I realize, of course, that the target audience for Vampirates is 6 to 12 years old, and what comes off as a bit fluffy to me, a not 6 to 12 year old reader, might be right on target. But if Harry Potter taught us anything, it’s that kids have a much more sophisticated pallet for narrative than we give them credit for. My feeling while reading Vampirates was that author Justin Somper was pulling his punches just a bit in order to appeal to younger readers. Actually, “appeal to” isn’t quite right, because, as I’ve said, the series is chock full of appeal. It feels more like the story self-edits in order not to offend or be “too much” for young readers. See, for example, the “pregnancy spell” in one of the later volumes. It seemed like an attempt to avoid any mention of sexual violence or sexuality in general but, thinking about my own 8 year old, something like a “pregnancy spell” would invite WAY more questions than it would obfuscate. It is a bit funny, actually. For as much as the series wants to side-step sexuality, including developing the romance between Grace and Lorcan and dealing with the traditional vampire trope of translating hunger for blood from other bodily hungers, or exploring what happens when Lorcan’s new donor is male, the body count is pretty high. Somper is decidedly not sentimental about death and the dangers inherent to the pirate’s life. Odd that death and loss and acts of bloody violence make the cut when sex doesn’t. Perhaps we imagine that our children can handle more of the former and less of the later? I wonder.

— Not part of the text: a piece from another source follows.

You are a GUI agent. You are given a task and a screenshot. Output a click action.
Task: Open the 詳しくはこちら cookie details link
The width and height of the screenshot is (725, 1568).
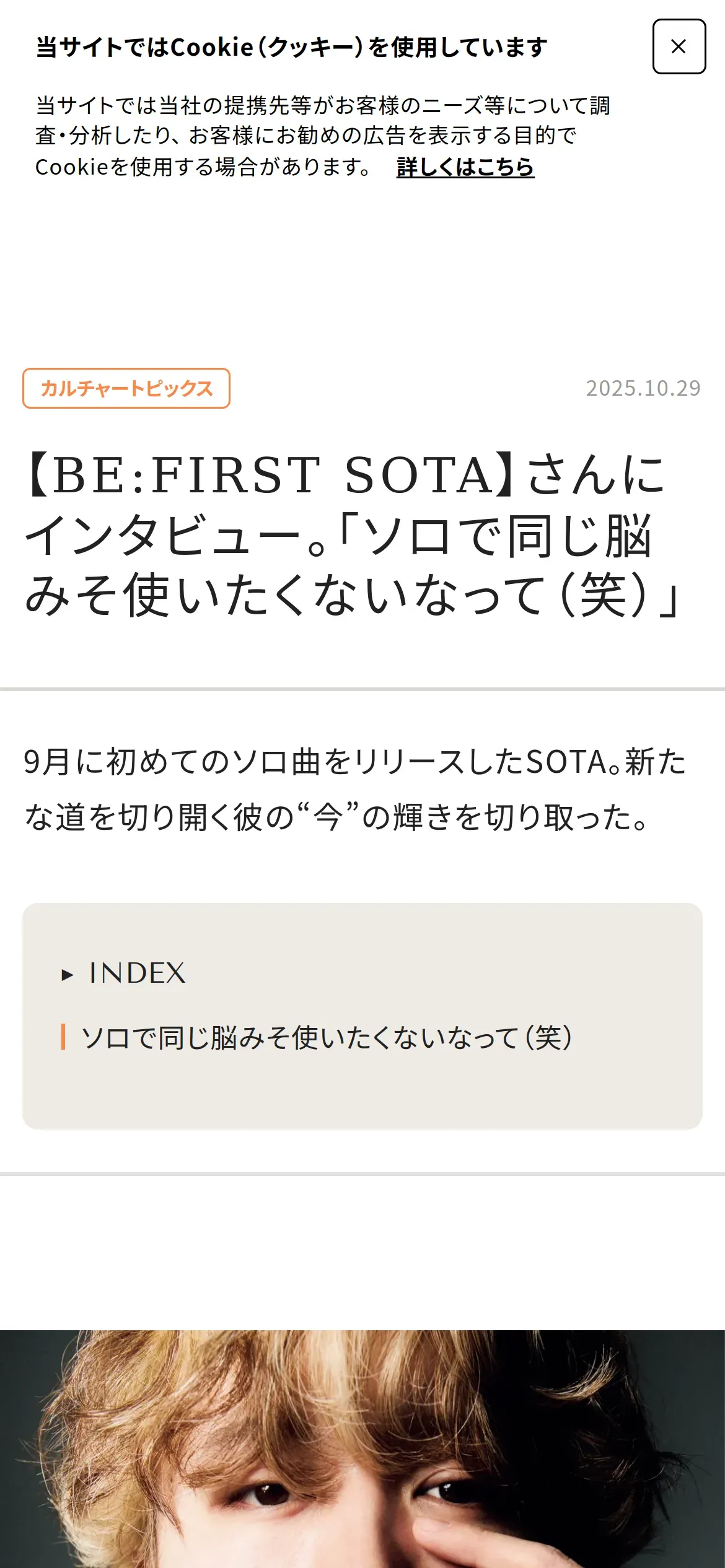pyautogui.click(x=465, y=167)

Lorcan Furey as imagined by artist Bob Lea
I still have hope for the series, though. Unsatisfied though I may be at this point, I am still positively mad about the idea of vampirates and I’m hopeful that as the series progresses, that it will develop the darker tone that the concept demands. Somper is working on book six, Vampirates: Immortal War, and I intend to snap it up as soon as it hits the shelves.